▸ **Given records**
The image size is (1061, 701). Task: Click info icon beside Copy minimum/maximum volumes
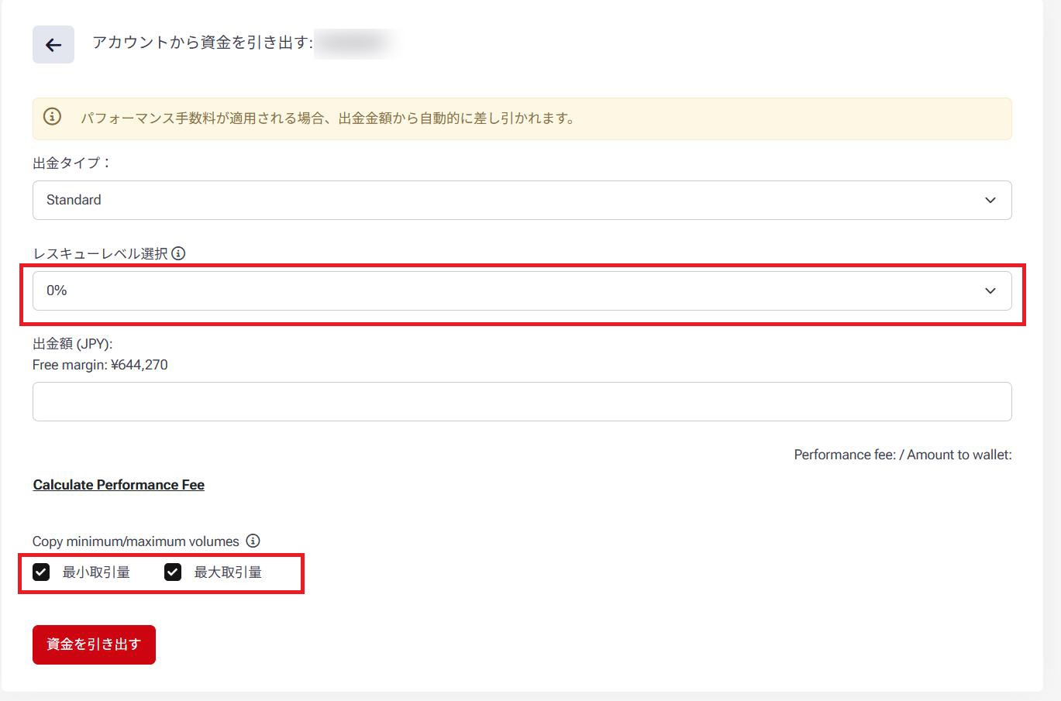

--

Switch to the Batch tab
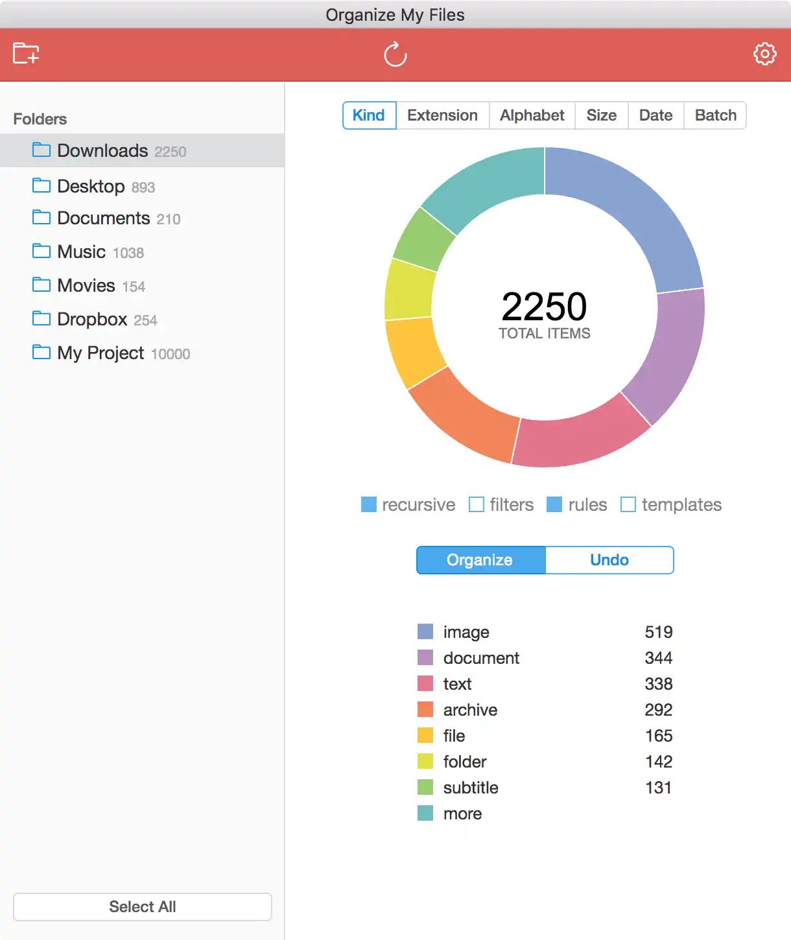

* * *

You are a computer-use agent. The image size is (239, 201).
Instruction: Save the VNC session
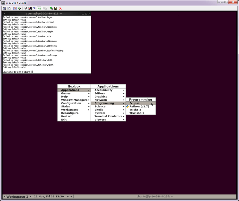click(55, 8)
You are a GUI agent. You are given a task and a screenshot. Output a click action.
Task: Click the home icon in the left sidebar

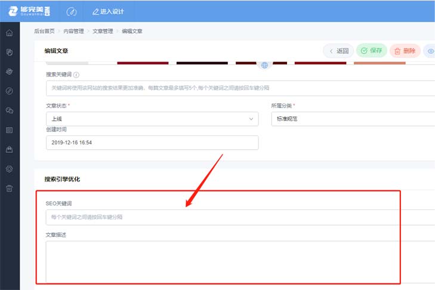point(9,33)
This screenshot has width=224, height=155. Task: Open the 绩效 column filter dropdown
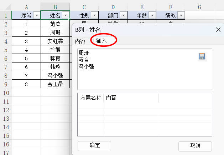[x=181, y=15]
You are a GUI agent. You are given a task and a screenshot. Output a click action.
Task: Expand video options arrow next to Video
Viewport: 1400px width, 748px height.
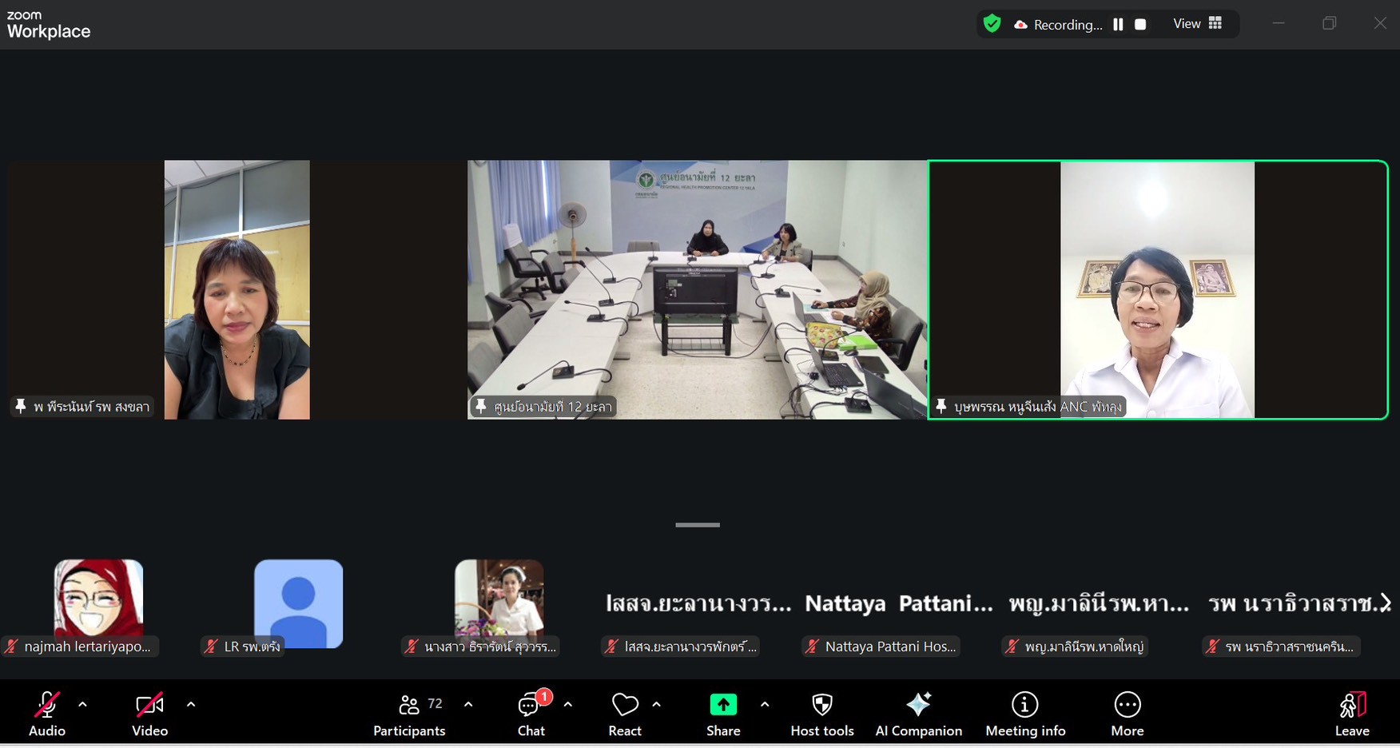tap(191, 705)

▸ **Directions for this task**
Working through the records, copy each line in which the word "size" appears.

▸ **Exercise response**
The image size is (1061, 701). Task: Click info icon beside Copy minimum/maximum volumes
You are a computer-use agent. The image size is (239, 201).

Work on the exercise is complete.